Load the two traffic traces, log4j.csv.gz
and http.csv.gz
, available in the course Github repository.
import pandas as pd
ldf = pd.read_csv("data/log4j.csv.gz")
hdf = pd.read_csv("data/http.csv.gz")
Take a quick look at the data to make sure it loaded correctly.
ldf.head(3)
No. | Time | Source | Destination | Protocol | Length | Info | |
---|---|---|---|---|---|---|---|
0 | 1 | 2021-12-15 15:35:00.237882 | zl-lax-us-gp3-wk106b.internet-census.org | 91.247.71.198.host.secureserver.net | TCP | 74 | 57468 > 80 [SYN] Seq=0 Win=29200 Len=0 MSS=146... |
1 | 2 | 2021-12-15 15:35:00.237939 | 91.247.71.198.host.secureserver.net | zl-lax-us-gp3-wk106b.internet-census.org | TCP | 74 | 80 > 57468 [SYN, ACK] Seq=0 Ack=1 Win=65160 Le... |
2 | 3 | 2021-12-15 15:35:00.249425 | zl-lax-us-gp3-wk106b.internet-census.org | 91.247.71.198.host.secureserver.net | TCP | 66 | 57468 > 80 [ACK] Seq=1 Ack=1 Win=29312 Len=0 T... |
hdf.head(3)
No. | Time | Source | Destination | Protocol | Length | Info | |
---|---|---|---|---|---|---|---|
0 | 1 | 2022-09-29 20:24:42.043476 | 192.168.1.58 | 43.224.186.35.bc.googleusercontent.com | TLSv1.2 | 109 | Application Data |
1 | 2 | 2022-09-29 20:24:42.056745 | 43.224.186.35.bc.googleusercontent.com | 192.168.1.58 | TCP | 66 | 443 > 57256 [ACK] Seq=1 Ack=44 Win=270 Len=0 T... |
2 | 3 | 2022-09-29 20:24:42.076282 | 43.224.186.35.bc.googleusercontent.com | 192.168.1.58 | TLSv1.2 | 106 | Application Data |
Explore a few things about the traces to better understand what the data contains:
Sanity checks on the data you load are often some of the more important steps in data acquisition and quality checking. Without good quality data, ... What other "sanity checks can you think of?
You may also wish to explore some other more basic statistics in the trace, such as the following:
Plot and/or summarize some of these features below.
import arrow
ldf['timestamp'] = ldf.apply(lambda row: arrow.get(row['Time']).timestamp(), axis=1)
ldf['iat'] = ldf['timestamp'].diff() * 1000
ldf['iatcdf'] = ldf['iat'].rank(method = 'max', pct = True)
ldf.sort_values('iat').plot(x = 'iat', y = 'iatcdf', grid = False, legend = None)
plt.ylabel('CDF')
plt.xlabel('IAT (milliseconds)')
plt.xscale('log')
plt.show()
hdf['timestamp'] = hdf.apply(lambda row: arrow.get(row['Time']).timestamp(), axis=1)
hdf['iat'] = hdf['timestamp'].diff() * 1000
hdf['iatcdf'] = hdf['iat'].rank(method = 'max', pct = True)
hdf.sort_values('iat').plot(x = 'iat', y = 'iatcdf', grid = False, legend = None)
plt.ylabel('CDF')
plt.xlabel('IAT (milliseconds)')
plt.xscale('log')
plt.show()
In general, as we design classification or prediction algorithms, we seek features (and representations of features) that distinguish normal activity from malicious activity.

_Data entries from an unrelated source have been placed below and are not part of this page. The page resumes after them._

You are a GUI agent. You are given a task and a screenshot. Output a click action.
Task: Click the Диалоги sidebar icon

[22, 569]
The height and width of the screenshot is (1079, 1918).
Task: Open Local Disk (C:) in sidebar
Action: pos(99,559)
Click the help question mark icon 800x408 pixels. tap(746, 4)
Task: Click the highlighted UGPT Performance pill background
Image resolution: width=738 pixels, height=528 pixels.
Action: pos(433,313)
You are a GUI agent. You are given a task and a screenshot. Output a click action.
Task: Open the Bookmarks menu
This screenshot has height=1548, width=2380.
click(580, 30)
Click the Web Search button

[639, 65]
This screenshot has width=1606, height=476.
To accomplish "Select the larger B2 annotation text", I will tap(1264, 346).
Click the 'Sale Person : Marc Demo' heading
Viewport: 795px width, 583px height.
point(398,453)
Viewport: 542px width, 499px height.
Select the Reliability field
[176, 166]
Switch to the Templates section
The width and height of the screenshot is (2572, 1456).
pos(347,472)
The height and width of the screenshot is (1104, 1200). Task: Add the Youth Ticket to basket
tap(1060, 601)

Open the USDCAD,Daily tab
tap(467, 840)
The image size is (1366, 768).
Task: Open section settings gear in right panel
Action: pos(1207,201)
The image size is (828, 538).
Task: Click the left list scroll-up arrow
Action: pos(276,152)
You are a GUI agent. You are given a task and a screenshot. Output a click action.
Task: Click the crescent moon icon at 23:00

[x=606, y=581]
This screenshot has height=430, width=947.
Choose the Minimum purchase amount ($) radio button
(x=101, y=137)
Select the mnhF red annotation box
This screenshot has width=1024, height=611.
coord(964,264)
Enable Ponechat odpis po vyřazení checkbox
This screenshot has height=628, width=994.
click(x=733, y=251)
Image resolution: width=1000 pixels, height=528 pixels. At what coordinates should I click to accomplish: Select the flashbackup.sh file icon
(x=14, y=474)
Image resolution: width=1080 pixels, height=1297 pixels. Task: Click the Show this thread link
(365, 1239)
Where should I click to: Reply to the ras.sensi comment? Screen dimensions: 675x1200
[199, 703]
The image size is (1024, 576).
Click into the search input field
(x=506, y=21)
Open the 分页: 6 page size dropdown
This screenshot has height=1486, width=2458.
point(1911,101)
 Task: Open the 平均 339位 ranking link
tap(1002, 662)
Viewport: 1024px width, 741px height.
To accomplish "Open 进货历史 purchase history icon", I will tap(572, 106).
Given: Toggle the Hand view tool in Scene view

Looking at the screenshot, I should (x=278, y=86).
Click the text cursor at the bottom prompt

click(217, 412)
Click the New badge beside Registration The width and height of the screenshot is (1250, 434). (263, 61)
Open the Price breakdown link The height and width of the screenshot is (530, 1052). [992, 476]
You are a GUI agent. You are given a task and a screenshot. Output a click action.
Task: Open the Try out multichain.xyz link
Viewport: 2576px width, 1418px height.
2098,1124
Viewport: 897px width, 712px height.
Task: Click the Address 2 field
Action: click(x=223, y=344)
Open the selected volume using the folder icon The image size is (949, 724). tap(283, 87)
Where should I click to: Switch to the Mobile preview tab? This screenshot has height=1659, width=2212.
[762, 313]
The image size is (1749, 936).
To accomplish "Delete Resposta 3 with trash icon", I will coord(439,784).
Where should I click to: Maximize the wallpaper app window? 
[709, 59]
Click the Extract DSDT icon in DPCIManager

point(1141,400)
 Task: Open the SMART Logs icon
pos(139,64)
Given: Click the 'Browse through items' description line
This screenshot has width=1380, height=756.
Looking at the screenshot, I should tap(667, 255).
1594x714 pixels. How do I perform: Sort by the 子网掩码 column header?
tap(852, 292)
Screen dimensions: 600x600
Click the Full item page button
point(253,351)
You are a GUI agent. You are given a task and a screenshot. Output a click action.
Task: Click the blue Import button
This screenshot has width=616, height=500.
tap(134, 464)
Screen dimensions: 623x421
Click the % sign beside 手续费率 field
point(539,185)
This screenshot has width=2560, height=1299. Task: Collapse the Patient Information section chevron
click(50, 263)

It's important that the features are characteristic of fundamental differences in the two behaviors, rather than simply characteristics of the dataset.
An example of an inappropriate feature, for example, would be the time of day. These two traces were gathered at different dates and times, but normal traffic (and Log4j scans) can occur at any date or time. Thus, time would not make a robust feature.
Can you think of other features that might separate the two datasets but not make good features?
Which features do you think would make good features? Why or why not?